# Question 2 Analysis 3
- Download articles with keyword "China" using NYT article-search API
- compare those in year 1980 with in 2010
- find out what articles usually focus on in either year and see if the focus about China had changed
- generate a CSV file to see what are the focus on either year

In [1]:
import glob
import os
import json
import csv
from pathlib import Path
from collections import Counter

In [2]:
# To prevent duplicate code, I create a def to store subjects in either year
def getFocus(path):
    files = glob.glob(path)
    focus = []
    for file in files:
        with open(file, 'r', encoding='utf-8', errors='ignore') as f:
            python_data = json.load(f)
            docs = python_data['response']['docs']
            for doc in docs:
                if 'keywords' in doc and doc['keywords'] is not None:
                    keywords = doc['keywords']
                    for key in keywords:
                        if key['name'] == 'subject':
                            focus.append(key['value'])
    return focus

In [8]:
# prepare the variables including paths and counters
p = Path(os.getcwd())
as_1980_path = str(p.parent) + '/data/article_search/1980/*'
as_2010_path = str(p.parent) + '/data/article_search/2010/*'
focus_counter_1980 = Counter()
focus_counter_2010 = Counter()

In [9]:
# call the def and get the subjects
subject_list_1980 = getFocus(as_1980_path)
subject_list_2010 = getFocus(as_2010_path)
print(len(subject_list_1980))
print(len(subject_list_2010))

2248
2279


In [10]:
# update both counters
for sub in subject_list_1980:
    focus_counter_1980.update([sub])
for sub in subject_list_2010:
    focus_counter_2010.update([sub])

In [11]:
# write the two collections to CSV at the same time
# iterate collections with index and get the tuples
# in each tuples, tuple[0] refers to the subject, tuple[1] refers to the frequency of that subject
path = 'ana_3/focus_change.csv'
help_list = focus_counter_2010.most_common(50)
with open(path, 'w') as outcsv:
    writer = csv.DictWriter(outcsv, fieldnames = ["RANK", "FOCUS_1980", "OCCURANCE_1980", "FOCUS_2010", "OCCURANCE_2010"])
    writer.writeheader()
    for idx, val in enumerate(focus_counter_1980.most_common(50)):
        writer.writerow({'RANK': str(idx+1), 'FOCUS_1980': val[0], 'OCCURANCE_1980': val[1], 'FOCUS_2010': help_list[idx][0], 'OCCURANCE_2010': help_list[idx][1]})

# Conclusion
- The result is interesting, as we can see from CSV file.

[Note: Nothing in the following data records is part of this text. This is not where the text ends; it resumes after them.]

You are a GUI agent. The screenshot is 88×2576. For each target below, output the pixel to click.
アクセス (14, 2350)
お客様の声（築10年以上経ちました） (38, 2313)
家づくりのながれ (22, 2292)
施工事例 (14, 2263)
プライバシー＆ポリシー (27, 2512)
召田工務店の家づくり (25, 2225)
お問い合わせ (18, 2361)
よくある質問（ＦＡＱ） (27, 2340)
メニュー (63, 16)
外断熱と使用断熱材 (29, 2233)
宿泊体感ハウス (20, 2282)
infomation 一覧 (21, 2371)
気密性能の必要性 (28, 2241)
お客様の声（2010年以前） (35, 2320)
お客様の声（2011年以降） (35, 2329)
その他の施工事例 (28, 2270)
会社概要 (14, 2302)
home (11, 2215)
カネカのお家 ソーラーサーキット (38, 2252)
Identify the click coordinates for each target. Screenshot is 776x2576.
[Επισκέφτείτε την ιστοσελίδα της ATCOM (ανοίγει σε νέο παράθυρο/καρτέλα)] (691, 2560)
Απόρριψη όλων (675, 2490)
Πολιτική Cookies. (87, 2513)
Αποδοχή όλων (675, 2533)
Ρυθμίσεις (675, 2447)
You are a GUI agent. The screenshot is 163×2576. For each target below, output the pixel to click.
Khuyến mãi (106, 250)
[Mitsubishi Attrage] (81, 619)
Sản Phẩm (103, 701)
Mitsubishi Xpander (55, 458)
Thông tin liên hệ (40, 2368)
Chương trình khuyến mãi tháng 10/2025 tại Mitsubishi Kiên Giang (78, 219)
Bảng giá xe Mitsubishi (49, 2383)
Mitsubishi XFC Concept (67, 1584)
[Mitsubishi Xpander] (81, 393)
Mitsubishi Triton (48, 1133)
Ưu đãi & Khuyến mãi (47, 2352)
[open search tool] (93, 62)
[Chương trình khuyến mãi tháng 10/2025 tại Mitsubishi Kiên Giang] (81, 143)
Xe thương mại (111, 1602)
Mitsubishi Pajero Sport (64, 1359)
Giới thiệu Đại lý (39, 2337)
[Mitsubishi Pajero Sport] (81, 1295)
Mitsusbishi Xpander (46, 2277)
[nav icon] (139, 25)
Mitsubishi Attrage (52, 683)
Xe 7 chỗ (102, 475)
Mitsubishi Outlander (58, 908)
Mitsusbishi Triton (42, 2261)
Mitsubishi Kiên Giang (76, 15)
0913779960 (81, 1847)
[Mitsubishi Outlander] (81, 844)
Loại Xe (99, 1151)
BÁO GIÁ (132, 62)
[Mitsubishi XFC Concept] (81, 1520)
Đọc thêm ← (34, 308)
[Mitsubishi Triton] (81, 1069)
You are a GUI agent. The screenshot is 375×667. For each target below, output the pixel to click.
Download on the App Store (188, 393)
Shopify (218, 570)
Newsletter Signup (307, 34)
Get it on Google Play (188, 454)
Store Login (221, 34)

In the year 1980, NYT focus very much on politics and government relating to China, which is only the 10th focus subject in 2010.
- Just as the example above, we can jump to several further conclusions:
- For China, what NYT cares the most in 1980 is China's politics and government while in 2010 is international trade and world market. The change of focus reflects how China developed in these 30 years.
- Economic conditions and trends are always a main focus during these years.
- In 2010, computers and the Internet, a keyword in top 3 focus showed up, which cannot be found in even top 50 of year 1980. Thus computers and the Internet is definitely a hot concern of China in recent years.